PROVIDED ENTRIES
⁂

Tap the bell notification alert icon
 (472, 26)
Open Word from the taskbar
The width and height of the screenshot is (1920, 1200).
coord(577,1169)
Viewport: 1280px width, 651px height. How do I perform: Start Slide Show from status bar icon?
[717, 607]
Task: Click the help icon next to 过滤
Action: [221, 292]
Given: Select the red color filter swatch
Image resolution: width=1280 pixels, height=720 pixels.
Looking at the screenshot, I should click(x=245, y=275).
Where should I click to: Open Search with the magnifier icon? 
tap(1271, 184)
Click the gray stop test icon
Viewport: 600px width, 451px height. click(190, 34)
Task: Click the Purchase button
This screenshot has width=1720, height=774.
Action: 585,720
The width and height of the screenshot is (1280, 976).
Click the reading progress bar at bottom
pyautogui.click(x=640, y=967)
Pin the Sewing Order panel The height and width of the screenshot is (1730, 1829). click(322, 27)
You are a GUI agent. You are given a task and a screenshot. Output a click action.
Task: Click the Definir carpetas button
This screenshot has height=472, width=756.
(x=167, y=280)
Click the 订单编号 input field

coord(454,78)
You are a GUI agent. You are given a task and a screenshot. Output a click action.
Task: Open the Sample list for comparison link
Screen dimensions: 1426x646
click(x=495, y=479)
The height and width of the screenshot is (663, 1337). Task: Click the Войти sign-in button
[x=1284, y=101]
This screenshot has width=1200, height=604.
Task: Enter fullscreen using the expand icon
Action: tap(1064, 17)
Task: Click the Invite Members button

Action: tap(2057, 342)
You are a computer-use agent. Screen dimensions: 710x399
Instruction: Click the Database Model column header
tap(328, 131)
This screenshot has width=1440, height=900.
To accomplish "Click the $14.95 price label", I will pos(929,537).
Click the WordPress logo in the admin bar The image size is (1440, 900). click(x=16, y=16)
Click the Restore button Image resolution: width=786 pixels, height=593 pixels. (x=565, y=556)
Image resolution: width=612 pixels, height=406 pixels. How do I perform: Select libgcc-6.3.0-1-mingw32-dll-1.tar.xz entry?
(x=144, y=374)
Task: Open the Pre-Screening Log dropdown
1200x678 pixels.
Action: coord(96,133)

⁂

GOAL
How many lines in the data above contain the string "screenshot"? Case counts. Reply with the number only.

TASK RESULT
11